_TEXT PROVIDED_
Tau Beta Association was founded in 1901 by four young high school women: Eloise Jenks, Hildegarde Meigs, Marian Stinchfield and Margaret Snow. Their first full-fledged project was in 1906 and consisted of a diet kitchen under the direction of the Visiting Nurses’ Association. In 1908, they and their associates raised money to provide for the first Tuberculosis Cottage which was the beginning of Herman Kiefer Hospital.
In 1916, Tau Beta established a Community House on Hanley Street in Hamtramck. It provided a day nursery, clinic and first and only library in Hamtramck. The Community House became one of the finest in the country and was studied, copied and praised by many social workers and civic leaders. The music program at the Community House provided the foundation of today’s Center for Creative Studies Institute of Music and Dance.
In 1929, a campsite was purchased in Columbiaville, Michigan and building funds were made available in 1934. Tau Beta maintained, operated and financially supported Tau Beta Camp. Campers included many non-profit groups including schools, youth groups, The Children’s Home of Detroit, and most notably, the Michigan Diabetes Association. From 1960 to 1994, Tau Beta Camp served as a medically staffed, safe environment for children who suffered with diabetes to enjoy the fun of summer camp.

_TASK ITEM 1_
In what year did Tau Beta open a Community House on Hanley Street in Hamtramck, according to the Tau Beta history?
_TASK ITEM 2_
Please print the part of the Tau Beta history starting at "In 1916, Tau" and ending at "Music and Dance.", word for word.

[Saved entries]
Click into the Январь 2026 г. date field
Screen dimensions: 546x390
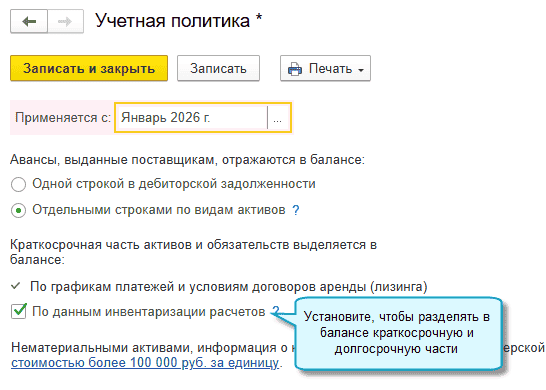pos(192,118)
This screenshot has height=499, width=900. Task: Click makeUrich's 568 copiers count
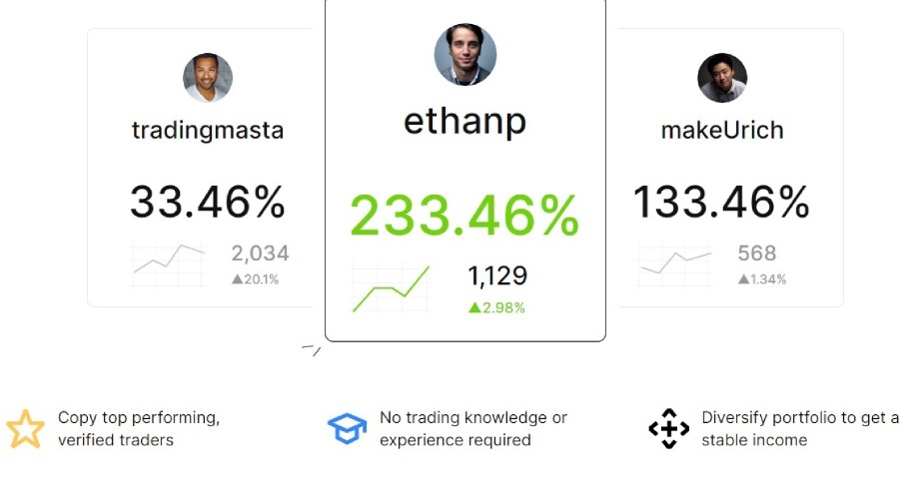[x=757, y=253]

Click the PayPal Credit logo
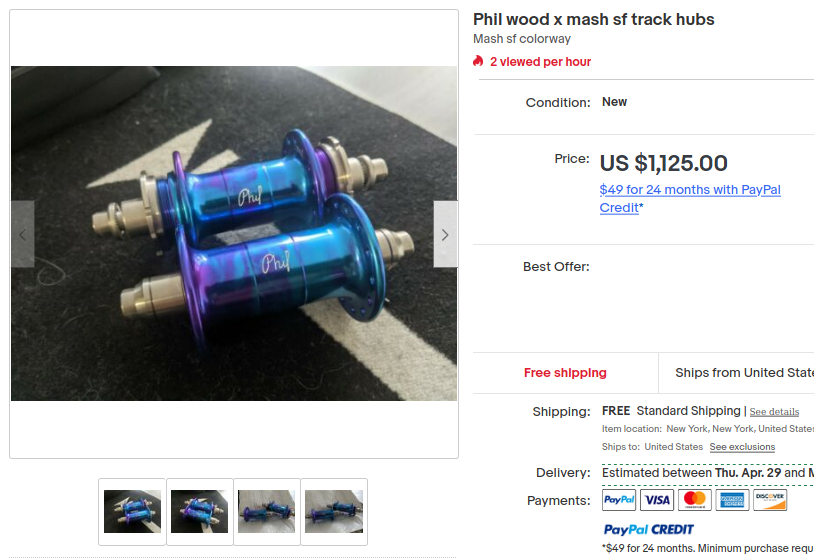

_PROBLEM SOLUTION 1_
1916

_PROBLEM SOLUTION 2_
In 1916, Tau Beta established a Community House on Hanley Street in Hamtramck. It provided a day nursery, clinic and first and only library in Hamtramck. The Community House became one of the finest in the country and was studied, copied and praised by many social workers and civic leaders. The music program at the Community House provided the foundation of today’s Center for Creative Studies Institute of Music and Dance.